• About this exercise: Your output should consist solely of the lines from the one with "You are a GUI" through the end of the records, reproduced exactly, both ends included.

(Dataset excerpts)
● ● ● ● ●

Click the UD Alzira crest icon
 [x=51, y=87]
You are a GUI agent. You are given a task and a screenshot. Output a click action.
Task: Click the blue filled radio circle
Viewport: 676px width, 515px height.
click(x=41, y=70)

● ● ● ● ●

• Response for this exercise:
You are a GUI agent. You are given a task and a screenshot. Output a click action.
Task: Click the blue filled radio circle
Viewport: 676px width, 515px height.
click(x=41, y=70)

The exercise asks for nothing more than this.